:: Instructions for the task ::
Please write each entry out again exactly as shown.

:: Dataset entries ::

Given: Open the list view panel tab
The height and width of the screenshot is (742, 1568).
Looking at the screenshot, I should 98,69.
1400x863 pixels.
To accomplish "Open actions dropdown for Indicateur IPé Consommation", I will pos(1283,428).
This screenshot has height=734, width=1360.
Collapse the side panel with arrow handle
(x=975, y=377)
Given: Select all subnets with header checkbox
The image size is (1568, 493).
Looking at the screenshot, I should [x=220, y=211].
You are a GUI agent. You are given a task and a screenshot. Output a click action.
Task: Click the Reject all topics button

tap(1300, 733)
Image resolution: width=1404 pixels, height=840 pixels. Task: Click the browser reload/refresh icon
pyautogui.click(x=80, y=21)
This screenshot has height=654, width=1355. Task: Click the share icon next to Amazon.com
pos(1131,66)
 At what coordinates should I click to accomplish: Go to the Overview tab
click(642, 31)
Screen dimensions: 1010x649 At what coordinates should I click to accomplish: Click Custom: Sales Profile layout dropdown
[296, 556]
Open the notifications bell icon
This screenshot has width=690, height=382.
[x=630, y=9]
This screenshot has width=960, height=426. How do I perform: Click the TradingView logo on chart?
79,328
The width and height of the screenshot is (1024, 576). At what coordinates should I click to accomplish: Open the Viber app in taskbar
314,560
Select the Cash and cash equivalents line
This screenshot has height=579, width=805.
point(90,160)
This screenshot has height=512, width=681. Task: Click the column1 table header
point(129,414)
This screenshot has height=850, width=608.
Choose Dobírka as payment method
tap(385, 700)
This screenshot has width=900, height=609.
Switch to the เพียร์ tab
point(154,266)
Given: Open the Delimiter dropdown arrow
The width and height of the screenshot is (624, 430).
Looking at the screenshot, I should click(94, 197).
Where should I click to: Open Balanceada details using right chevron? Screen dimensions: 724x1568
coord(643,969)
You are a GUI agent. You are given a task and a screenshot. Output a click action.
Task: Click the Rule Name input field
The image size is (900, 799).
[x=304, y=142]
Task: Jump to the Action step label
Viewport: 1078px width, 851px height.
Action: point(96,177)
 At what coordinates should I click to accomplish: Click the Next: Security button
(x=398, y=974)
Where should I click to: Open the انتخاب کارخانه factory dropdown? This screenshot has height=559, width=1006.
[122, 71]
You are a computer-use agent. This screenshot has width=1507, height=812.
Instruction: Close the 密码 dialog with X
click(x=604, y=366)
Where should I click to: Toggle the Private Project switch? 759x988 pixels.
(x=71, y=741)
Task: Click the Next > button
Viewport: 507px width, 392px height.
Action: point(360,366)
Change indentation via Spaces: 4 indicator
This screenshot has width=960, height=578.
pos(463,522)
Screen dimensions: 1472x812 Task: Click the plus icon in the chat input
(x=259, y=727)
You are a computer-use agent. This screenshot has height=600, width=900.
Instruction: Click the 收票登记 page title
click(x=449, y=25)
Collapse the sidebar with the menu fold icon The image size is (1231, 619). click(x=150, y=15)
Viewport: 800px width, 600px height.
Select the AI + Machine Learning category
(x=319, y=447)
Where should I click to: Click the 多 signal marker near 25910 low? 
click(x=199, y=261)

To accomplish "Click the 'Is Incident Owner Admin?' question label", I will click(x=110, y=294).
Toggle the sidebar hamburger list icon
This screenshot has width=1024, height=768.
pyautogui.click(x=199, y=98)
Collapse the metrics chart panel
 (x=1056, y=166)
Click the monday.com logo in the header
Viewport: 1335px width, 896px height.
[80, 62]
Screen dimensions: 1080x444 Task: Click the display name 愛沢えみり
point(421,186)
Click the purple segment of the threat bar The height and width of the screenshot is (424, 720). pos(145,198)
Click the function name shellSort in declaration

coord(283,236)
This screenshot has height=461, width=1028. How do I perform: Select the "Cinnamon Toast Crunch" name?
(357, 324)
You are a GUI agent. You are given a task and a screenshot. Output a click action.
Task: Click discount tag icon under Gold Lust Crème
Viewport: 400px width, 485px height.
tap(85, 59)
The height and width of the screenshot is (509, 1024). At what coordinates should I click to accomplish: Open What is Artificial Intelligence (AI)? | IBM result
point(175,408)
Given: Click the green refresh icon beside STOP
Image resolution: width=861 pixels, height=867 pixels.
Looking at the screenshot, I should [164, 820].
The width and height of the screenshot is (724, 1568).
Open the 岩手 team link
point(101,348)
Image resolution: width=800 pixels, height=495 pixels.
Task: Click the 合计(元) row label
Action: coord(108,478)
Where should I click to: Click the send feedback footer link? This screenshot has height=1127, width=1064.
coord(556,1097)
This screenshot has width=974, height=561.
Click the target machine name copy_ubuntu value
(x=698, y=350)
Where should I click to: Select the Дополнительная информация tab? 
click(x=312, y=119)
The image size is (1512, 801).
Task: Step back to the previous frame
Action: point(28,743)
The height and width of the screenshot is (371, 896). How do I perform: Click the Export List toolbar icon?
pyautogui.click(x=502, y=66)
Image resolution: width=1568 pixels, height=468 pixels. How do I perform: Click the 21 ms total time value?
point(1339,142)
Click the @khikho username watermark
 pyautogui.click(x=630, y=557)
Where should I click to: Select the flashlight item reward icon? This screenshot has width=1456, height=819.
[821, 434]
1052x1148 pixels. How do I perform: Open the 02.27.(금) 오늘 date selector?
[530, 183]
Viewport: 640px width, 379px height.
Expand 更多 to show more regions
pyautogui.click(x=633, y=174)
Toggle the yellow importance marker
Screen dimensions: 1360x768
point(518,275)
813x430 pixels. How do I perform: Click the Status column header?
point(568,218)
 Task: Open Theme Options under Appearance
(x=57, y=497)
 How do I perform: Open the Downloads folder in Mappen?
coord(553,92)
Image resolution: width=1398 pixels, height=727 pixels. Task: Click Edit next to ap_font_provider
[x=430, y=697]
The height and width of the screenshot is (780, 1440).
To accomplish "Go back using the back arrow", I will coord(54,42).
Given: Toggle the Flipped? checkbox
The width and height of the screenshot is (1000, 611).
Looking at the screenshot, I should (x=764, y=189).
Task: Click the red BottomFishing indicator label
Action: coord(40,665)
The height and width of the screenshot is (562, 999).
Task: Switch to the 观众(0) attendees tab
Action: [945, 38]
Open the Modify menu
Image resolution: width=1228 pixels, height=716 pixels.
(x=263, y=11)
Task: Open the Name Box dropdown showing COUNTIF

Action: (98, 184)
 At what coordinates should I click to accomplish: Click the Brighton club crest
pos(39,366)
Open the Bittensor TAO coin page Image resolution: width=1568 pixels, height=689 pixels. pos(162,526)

:: Reply ::
Given: Open the list view panel tab
The height and width of the screenshot is (742, 1568).
Looking at the screenshot, I should 98,69.
1400x863 pixels.
To accomplish "Open actions dropdown for Indicateur IPé Consommation", I will pos(1283,428).
This screenshot has height=734, width=1360.
Collapse the side panel with arrow handle
(x=975, y=377)
Given: Select all subnets with header checkbox
The image size is (1568, 493).
Looking at the screenshot, I should [x=220, y=211].
You are a GUI agent. You are given a task and a screenshot. Output a click action.
Task: Click the Reject all topics button

tap(1300, 733)
Image resolution: width=1404 pixels, height=840 pixels. Task: Click the browser reload/refresh icon
pyautogui.click(x=80, y=21)
This screenshot has height=654, width=1355. Task: Click the share icon next to Amazon.com
pos(1131,66)
 At what coordinates should I click to accomplish: Go to the Overview tab
click(642, 31)
Screen dimensions: 1010x649 At what coordinates should I click to accomplish: Click Custom: Sales Profile layout dropdown
[296, 556]
Open the notifications bell icon
This screenshot has width=690, height=382.
[x=630, y=9]
This screenshot has width=960, height=426. How do I perform: Click the TradingView logo on chart?
79,328
The width and height of the screenshot is (1024, 576). At what coordinates should I click to accomplish: Open the Viber app in taskbar
314,560
Select the Cash and cash equivalents line
This screenshot has height=579, width=805.
point(90,160)
This screenshot has height=512, width=681. Task: Click the column1 table header
point(129,414)
This screenshot has height=850, width=608.
Choose Dobírka as payment method
tap(385, 700)
This screenshot has width=900, height=609.
Switch to the เพียร์ tab
point(154,266)
Given: Open the Delimiter dropdown arrow
The width and height of the screenshot is (624, 430).
Looking at the screenshot, I should click(94, 197).
Where should I click to: Open Balanceada details using right chevron? Screen dimensions: 724x1568
coord(643,969)
You are a GUI agent. You are given a task and a screenshot. Output a click action.
Task: Click the Rule Name input field
The image size is (900, 799).
[x=304, y=142]
Task: Jump to the Action step label
Viewport: 1078px width, 851px height.
Action: point(96,177)
 At what coordinates should I click to accomplish: Click the Next: Security button
(x=398, y=974)
Where should I click to: Open the انتخاب کارخانه factory dropdown? This screenshot has height=559, width=1006.
[122, 71]
You are a computer-use agent. This screenshot has width=1507, height=812.
Instruction: Close the 密码 dialog with X
click(x=604, y=366)
Where should I click to: Toggle the Private Project switch? 759x988 pixels.
(x=71, y=741)
Task: Click the Next > button
Viewport: 507px width, 392px height.
Action: point(360,366)
Change indentation via Spaces: 4 indicator
This screenshot has width=960, height=578.
pos(463,522)
Screen dimensions: 1472x812 Task: Click the plus icon in the chat input
(x=259, y=727)
You are a computer-use agent. This screenshot has height=600, width=900.
Instruction: Click the 收票登记 page title
click(x=449, y=25)
Collapse the sidebar with the menu fold icon The image size is (1231, 619). click(x=150, y=15)
Viewport: 800px width, 600px height.
Select the AI + Machine Learning category
(x=319, y=447)
Where should I click to: Click the 多 signal marker near 25910 low? 
click(x=199, y=261)

To accomplish "Click the 'Is Incident Owner Admin?' question label", I will click(x=110, y=294).
Toggle the sidebar hamburger list icon
This screenshot has width=1024, height=768.
pyautogui.click(x=199, y=98)
Collapse the metrics chart panel
 (x=1056, y=166)
Click the monday.com logo in the header
Viewport: 1335px width, 896px height.
[80, 62]
Screen dimensions: 1080x444 Task: Click the display name 愛沢えみり
point(421,186)
Click the purple segment of the threat bar The height and width of the screenshot is (424, 720). pos(145,198)
Click the function name shellSort in declaration

coord(283,236)
This screenshot has height=461, width=1028. How do I perform: Select the "Cinnamon Toast Crunch" name?
(357, 324)
You are a GUI agent. You are given a task and a screenshot. Output a click action.
Task: Click discount tag icon under Gold Lust Crème
Viewport: 400px width, 485px height.
tap(85, 59)
The height and width of the screenshot is (509, 1024). At what coordinates should I click to accomplish: Open What is Artificial Intelligence (AI)? | IBM result
point(175,408)
Given: Click the green refresh icon beside STOP
Image resolution: width=861 pixels, height=867 pixels.
Looking at the screenshot, I should [164, 820].
The width and height of the screenshot is (724, 1568).
Open the 岩手 team link
point(101,348)
Image resolution: width=800 pixels, height=495 pixels.
Task: Click the 合计(元) row label
Action: coord(108,478)
Where should I click to: Click the send feedback footer link? This screenshot has height=1127, width=1064.
coord(556,1097)
This screenshot has width=974, height=561.
Click the target machine name copy_ubuntu value
(x=698, y=350)
Where should I click to: Select the Дополнительная информация tab? 
click(x=312, y=119)
The image size is (1512, 801).
Task: Step back to the previous frame
Action: point(28,743)
The height and width of the screenshot is (371, 896). How do I perform: Click the Export List toolbar icon?
pyautogui.click(x=502, y=66)
Image resolution: width=1568 pixels, height=468 pixels. How do I perform: Click the 21 ms total time value?
point(1339,142)
Click the @khikho username watermark
 pyautogui.click(x=630, y=557)
Where should I click to: Select the flashlight item reward icon? This screenshot has width=1456, height=819.
[821, 434]
1052x1148 pixels. How do I perform: Open the 02.27.(금) 오늘 date selector?
[530, 183]
Viewport: 640px width, 379px height.
Expand 更多 to show more regions
pyautogui.click(x=633, y=174)
Toggle the yellow importance marker
Screen dimensions: 1360x768
point(518,275)
813x430 pixels. How do I perform: Click the Status column header?
point(568,218)
 Task: Open Theme Options under Appearance
(x=57, y=497)
 How do I perform: Open the Downloads folder in Mappen?
coord(553,92)
Image resolution: width=1398 pixels, height=727 pixels. Task: Click Edit next to ap_font_provider
[x=430, y=697]
The height and width of the screenshot is (780, 1440).
To accomplish "Go back using the back arrow", I will coord(54,42).
Given: Toggle the Flipped? checkbox
The width and height of the screenshot is (1000, 611).
Looking at the screenshot, I should (x=764, y=189).
Task: Click the red BottomFishing indicator label
Action: coord(40,665)
The height and width of the screenshot is (562, 999).
Task: Switch to the 观众(0) attendees tab
Action: [945, 38]
Open the Modify menu
Image resolution: width=1228 pixels, height=716 pixels.
(x=263, y=11)
Task: Open the Name Box dropdown showing COUNTIF

Action: (98, 184)
 At what coordinates should I click to accomplish: Click the Brighton club crest
pos(39,366)
Open the Bittensor TAO coin page Image resolution: width=1568 pixels, height=689 pixels. pos(162,526)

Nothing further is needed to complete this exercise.